I’ve been working on a theory for the last several years. I have absolutely no way to substantiate it, so it makes perfect sense that I’d put it out on a blog for all the world to see. Or my 17 readers. Whatev.
My theory involves corporate giant Wal-Mart, a retailing behemoth that would surely realize that a middle-management church staff member / hack blogger has no real assets to attack in a defamation lawsuit. You know, if they did that sort of thing.
So here it is: I think that the widespread Wal-Mart remodelings of recent years have served to cover up a huge Wal-Mart problem…bad shopping carts. I want you to think about this with me for a moment: all newly-built or newly-remodeled Wal-Marts have crazy bumpy tiles in the entryways where you grab your cart. Bumpy tiles that rival off-road ATV courses. Bumpy tiles that rise and fall like sand dunes in the Sahara.
Bumpy tiles that mask bad wheels.
You know the scenario. You’ve grabbed your cart, maneuvered the engineered potholes, steam cleaned the cart handles (What? Your Wal-Mart doesn’t have a steam cleaner to kill the bacteria on the handles? Oh, the humanity.), and headed towards the Breyer’s Chocolate Chocolate Chip ice cream, arguably the best flavor in the frozen section. And then you hear it…the CLACK! CLACK! CLACK! CLACK! CLACK! of the cart with one bad wheel. Oh sure, you couldn’t hear it while you were steering across the Fallujah entryway. But now that you’re on smooth ground, everybody in the store is looking around to figure out who the jerk is who sounds like they tossed gravel in a dryer and hit the “fluff” button.

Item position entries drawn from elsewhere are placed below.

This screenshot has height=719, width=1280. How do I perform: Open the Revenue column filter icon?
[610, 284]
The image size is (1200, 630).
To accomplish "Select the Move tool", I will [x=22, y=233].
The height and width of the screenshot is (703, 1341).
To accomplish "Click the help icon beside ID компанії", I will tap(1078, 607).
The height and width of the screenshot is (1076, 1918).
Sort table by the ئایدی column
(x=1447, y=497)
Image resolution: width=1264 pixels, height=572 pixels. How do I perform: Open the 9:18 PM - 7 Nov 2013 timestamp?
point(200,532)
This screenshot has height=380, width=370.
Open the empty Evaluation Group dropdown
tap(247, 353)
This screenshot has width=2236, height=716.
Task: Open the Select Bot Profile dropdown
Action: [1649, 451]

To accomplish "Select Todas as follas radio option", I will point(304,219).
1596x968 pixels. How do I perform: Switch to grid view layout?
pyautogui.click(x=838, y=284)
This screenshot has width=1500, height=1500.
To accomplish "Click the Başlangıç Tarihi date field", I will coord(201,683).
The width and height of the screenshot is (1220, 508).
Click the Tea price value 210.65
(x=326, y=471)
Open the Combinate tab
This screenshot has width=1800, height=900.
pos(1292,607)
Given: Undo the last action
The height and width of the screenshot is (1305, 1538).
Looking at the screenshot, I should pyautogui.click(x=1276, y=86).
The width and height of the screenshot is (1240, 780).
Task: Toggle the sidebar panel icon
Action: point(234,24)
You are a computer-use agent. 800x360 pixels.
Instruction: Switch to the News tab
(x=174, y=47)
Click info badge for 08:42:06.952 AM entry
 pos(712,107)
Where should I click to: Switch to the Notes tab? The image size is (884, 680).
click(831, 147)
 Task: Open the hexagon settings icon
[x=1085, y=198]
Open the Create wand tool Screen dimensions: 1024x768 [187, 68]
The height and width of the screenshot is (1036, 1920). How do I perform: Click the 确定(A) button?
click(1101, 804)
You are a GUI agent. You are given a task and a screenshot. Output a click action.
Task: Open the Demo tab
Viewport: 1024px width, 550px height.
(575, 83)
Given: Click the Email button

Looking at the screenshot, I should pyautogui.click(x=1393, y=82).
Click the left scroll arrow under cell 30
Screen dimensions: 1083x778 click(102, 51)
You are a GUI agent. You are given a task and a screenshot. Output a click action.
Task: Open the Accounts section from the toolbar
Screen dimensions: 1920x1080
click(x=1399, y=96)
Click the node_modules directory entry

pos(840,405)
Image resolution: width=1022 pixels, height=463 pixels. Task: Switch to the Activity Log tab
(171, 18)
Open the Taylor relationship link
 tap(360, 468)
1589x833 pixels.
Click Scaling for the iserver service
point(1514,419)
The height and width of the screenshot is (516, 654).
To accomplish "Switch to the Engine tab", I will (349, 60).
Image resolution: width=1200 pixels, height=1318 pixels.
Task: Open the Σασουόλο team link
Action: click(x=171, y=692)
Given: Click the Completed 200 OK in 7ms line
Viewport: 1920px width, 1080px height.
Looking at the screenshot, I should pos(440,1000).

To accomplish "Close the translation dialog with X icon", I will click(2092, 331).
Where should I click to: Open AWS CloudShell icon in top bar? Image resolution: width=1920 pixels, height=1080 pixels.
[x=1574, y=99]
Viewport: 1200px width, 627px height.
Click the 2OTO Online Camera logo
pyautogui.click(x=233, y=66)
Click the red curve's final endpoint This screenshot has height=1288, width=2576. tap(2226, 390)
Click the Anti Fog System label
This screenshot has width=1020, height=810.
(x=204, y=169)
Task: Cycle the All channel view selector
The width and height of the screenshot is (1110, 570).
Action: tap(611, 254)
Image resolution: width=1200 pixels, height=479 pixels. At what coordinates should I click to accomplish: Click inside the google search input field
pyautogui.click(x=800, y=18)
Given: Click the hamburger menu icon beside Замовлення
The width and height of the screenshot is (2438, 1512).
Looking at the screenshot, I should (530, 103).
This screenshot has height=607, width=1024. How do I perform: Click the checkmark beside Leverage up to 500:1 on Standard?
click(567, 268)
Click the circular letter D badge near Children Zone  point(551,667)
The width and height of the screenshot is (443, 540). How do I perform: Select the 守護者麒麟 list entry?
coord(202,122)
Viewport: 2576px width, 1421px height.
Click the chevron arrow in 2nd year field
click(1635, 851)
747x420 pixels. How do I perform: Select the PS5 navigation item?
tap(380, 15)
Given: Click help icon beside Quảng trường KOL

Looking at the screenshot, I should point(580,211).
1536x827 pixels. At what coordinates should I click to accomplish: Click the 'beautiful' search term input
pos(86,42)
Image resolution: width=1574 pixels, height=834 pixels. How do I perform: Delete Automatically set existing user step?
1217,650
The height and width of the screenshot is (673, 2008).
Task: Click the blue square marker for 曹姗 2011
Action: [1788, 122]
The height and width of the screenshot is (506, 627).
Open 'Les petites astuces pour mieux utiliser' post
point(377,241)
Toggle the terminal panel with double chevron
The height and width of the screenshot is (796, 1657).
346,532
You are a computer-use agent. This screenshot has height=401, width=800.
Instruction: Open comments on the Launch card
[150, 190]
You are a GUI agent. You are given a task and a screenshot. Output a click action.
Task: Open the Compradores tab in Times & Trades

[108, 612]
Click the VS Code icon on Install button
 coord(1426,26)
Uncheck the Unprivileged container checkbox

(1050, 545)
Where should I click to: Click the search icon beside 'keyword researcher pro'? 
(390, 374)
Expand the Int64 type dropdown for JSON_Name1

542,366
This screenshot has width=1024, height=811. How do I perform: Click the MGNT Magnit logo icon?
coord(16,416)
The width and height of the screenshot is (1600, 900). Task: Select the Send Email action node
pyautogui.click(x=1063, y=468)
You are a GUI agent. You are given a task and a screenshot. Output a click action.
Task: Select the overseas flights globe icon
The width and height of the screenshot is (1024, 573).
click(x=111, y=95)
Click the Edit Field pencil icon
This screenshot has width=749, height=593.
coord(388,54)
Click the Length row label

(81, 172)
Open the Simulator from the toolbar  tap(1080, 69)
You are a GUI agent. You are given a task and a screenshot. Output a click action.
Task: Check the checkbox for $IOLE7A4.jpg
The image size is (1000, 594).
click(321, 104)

It’s enough to make you want to abandon the cart and load up your arms, balancing your way to the speedy checkout, which will be occupied by some moron paying for 42 items. With a check.
My postulated point? Those tiles trick you into believing that your experience is going to be smoother than it actually is. I understand that cart wheels go bad. I realize that not every buggy comes standard with shock absorbers and all-weather radials. But the tricky tiles hide that fact until it’s too late or you’re too frustrated to do anything about it.
Do we do the same things in our churches? Do we have tricky tiles that mask fixable issues from the beginning? Maybe it’s a lot of hype about the weekend experience…but the experience never happens. Maybe it’s the promise of life long relationships in a small group…but the leader never follows up when someone shows interest in the group. Perhaps it’s a bang-up special service like Easter or “bring a friend” day, and that glitz is never ever repeated.
Whether it’s a guest’s experience or a repeated dropped ball with a long-time member, our tricky tiles can derail someone’s ability to stick around. Don’t mask a fixable issue. Just fix it.